During this season of
unchecked consumerism giving
, many Kickstarter accounts, mine included, have been busy working overtime. Helping to bring innovative new products — brainy light bulbs
, tabletop aquaponic gardens
, compostable water filters
, and on and on — to market via crowdfunding is great and all, but there are plenty of projects out there worthy of backing even if they don’t result in the eventual delivery of a nifty, newfangled invention. The Nosara Recycling Center
in Costa Rica is one of them.
This past summer, a team of students from the New York Institute of Technology's School of Architecture and Design
led by architect/professor Tobias Holler
took to Kickstarter to raise funds for a most worthwhile design/build project: a recycling and community education center to service the beautiful but trash-plagued city of Nosara and surrounding communities. Scratch that. It’s not just Nosara with a serious solid waste problem. Rather, it’s the entire country
of Costa Rica.
Costa Rica, a country more commonly known for biodiversity, national parks, and
a thriving eco-tourism sector, has a severe municipal solid waste management (MSWM) problem; lacking appropriate infrastructure and policies, over sixty percent of the 2,400 tons of waste produced daily are put into open, unregulated dumps and less than ten percent gets recycled. 250 tons daily are dumped illegally into rivers and tropical forests, polluting ground water, threatening the health of local communities and destroying a fragile ecosystem, whose well-being is of critical importance not only locally but to the planet.
Long story short, the NYIT teams’ summer crowdfunding campaign
was a success that enabled a small brigade of students (30 to be exact) along with a documentary filmmaker from Germany to travel to Costa Rica to commence work on the Nosara Recycling Center.
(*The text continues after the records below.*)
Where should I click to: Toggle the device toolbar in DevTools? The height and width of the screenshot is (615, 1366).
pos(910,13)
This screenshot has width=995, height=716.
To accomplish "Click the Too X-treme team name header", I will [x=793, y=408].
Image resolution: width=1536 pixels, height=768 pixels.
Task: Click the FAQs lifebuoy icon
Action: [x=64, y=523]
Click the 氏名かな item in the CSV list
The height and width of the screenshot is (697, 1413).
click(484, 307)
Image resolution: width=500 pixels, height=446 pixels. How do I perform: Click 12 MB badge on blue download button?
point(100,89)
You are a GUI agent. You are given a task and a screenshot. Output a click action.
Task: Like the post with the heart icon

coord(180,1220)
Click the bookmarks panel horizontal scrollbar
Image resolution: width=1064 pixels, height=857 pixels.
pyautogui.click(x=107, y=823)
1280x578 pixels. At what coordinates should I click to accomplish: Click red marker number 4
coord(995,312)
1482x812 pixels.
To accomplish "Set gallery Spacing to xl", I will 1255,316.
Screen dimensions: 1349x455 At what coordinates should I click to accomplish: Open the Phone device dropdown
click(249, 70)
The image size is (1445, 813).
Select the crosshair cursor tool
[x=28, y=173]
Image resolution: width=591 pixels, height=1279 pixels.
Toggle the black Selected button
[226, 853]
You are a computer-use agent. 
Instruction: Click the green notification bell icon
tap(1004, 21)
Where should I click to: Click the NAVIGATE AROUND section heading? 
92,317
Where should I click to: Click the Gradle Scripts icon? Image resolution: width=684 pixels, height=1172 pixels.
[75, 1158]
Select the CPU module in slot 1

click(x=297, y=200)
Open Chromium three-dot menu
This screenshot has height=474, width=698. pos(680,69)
In July and August, the site was graded, a concrete foundation and walls were set, and a wooden roof truss was built. Plus, filmmaker Ayana de Vos
was able to shoot more than 60 hours worth of footage documenting the project.
Since breaking ground on the Nosara Recycling Center this summer, local workers have continued on with the project. However, “without help from the student volunteers, construction is progressing at a much slower pace. In order not to loose the momentum of this important community project it is crucial that we go back and help finish the building, and the documentary film about it!”
This is where the second Kickstarter campaign
comes in. Having already reached an initial bare minimum goal of $9,000, the NYIT team is now aiming to raise a total of $12,000 by this Thursday, Dec. 13 at 9 pm. The additional $3,000 will go towards team members who want to return to Nosara this January but can’t afford to pay for travel expenses on their own.
The additional funds will also help with ground transportation in Costa Rica and film equipment that will allow de Vos continue shooting and finish her documentary, a film that aims to “educate a large audience not only about this important initiative, but more generally about issues of waste management in the tropics, enabling this project and the community of Nosara to become an example for sustainable recycling practices for other communities in Costa Rica and other tropical countries to follow.”
Good stuff. And as for the yet-to-be-completed center, the final design
includes sustainable features such as rainwater collection, passive cooling, the use of salvaged and locally sourced/sustainable materials, reflecting roofing materials, and more including an entry lobby with a wall made from upcycled aluminum cans. And as mentioned, the Nosara Recycling Center — a project developed by Holler and the winning NYIT team in collaboration with the Nosara Civic Association
, the Nosara Waste and Recycling Association, Sustainable Nosara
, and a local architect and contractors — won’t just act as a facility for collecting, sorting, and selling recyclable waste that would otherwise be landfilled or illegally dumped ... a community education center is also a crucial element.
For lots more info and images of the progress made so far, head on over to the Nosara Recycling Center — or sLAB Costa Rica as it’s known — Kickstarter campaign page
. And, of course, there are perks that come along with backing the project including T-shirts, key chains, DVDs of the documentary once it’s finished, and virtual high-fives.
For those who have ever visited Costa Rica, a travel destination that's truly been covered like a blanket here on MNN, a donation to sLAB Costa Rica will help to ensure that your next visit is even more breathtaking. I've never been myself, but I do have bi-weekly fantasies about spending some serious QT at a sloth sanctuary. Some day. Some day.